1H‐ and 13C‐nmr investigations on cis–trans isomerization of proline peptide bonds and conformation of aromatic side chains in H‐Trp‐(Pro)n‐Tyr‐OH peptides

Abstract

¹H and ¹³C high‐resolution nmr spectra of cationic, zwitterionic, and anionic forms of the peptides: H‐Trp‐(Pro)_n‐Tyr‐OH, n = 0‐5, and H‐Trp‐Pro‐OCH₃ were obtained in D₂O solution.
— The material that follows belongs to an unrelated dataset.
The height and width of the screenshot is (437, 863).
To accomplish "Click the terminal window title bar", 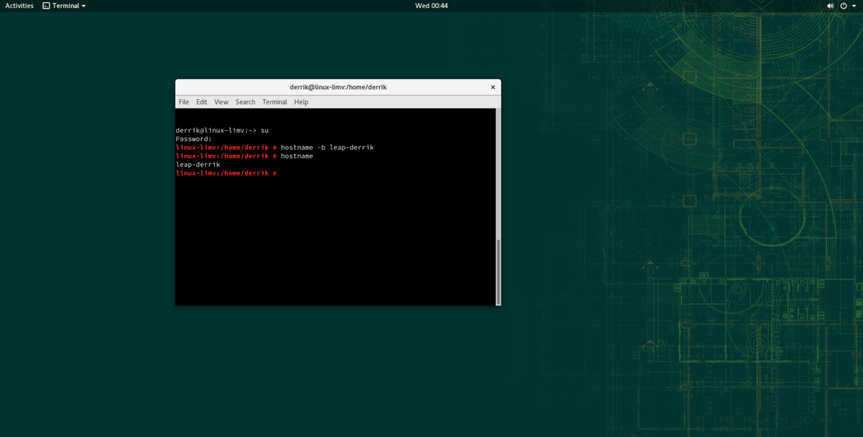I will click(x=337, y=86).
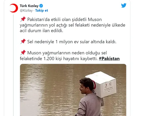Open the Türk Kızılay profile name
This screenshot has width=160, height=116.
29,6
Analysis of H^α(Pro₁), H^α(Trp), C^γ(Pro), H^ε(Tyr), and H^δ(Trp) resonances provided evidence for the presence of two predominant backbone isomers: the all‐trans one and another with the Trp‐Pro peptide bond in cis conformation; the latter constituted about 0.8 molar fraction of the total peptide (n > 1) concentration. Relative content of these isomers varied in a characteristic way with the number of Pro residues and the ionization state of the peptides. The highest content of the cis (Trp‐Pro) isomer, 0.74, was found in the anionic form of H‐Trp‐Pro‐Tyr‐OH; it decreased in the order of: anion ≫ zwitterion ≈ cation, and with the number of Pro residues to reach the value of 0.42 in the cationic form of H‐Trp‐ (Pro)₅‐Tyr‐OH. Isomerization equilibria about Pro‐Pro bond(s) were found to be shifted far (⩾0.9) in favor of the trans conformation. Interpretation of the measured vicinal coupling constants J_α−β′ and J_α−β″ for C^αH‐C^βH₂ proton systems of Trp and Tyr side chains in terms of relative populations of g⁺, g⁻, and t staggered rotamers around the χ₁ dihedral angle indicated that in all the peptides studied (a) rotation of Trp indole ring in cis (Trp‐Pro) isomers is strongly restricted, and (b) rotation of Tyr phenol ring is relatively free. The most preferred χ₁ rotamer of Trp (0.8‐0.9 molar fraction) was assigned as the t one on the basis of a large value of the vicinal coupling constant between the high‐field H^β and carbonyl carbon atoms of Trp, estimated for the cis (Pro₁) form of H‐Trp‐Pro‐Tyr‐OH from a ¹H, ¹³C correlated spectroscopy ¹H detected multiple quantum experiment. This indicates that cis ↔ trans equilibrium in the Trp‐Pro fragment is governed by nonbonding interactions between the pyrrolidine (Pro) and indole (Trp) rings. A molecular model of the terminal cis Trp‐Pro dipeptide fragment is proposed, based on the presented nmr data and the results of our molecular mechanics modeling of low‐energy conformers of the peptides, reported elsewhere. © 1993 John Wiley & Sons, Inc.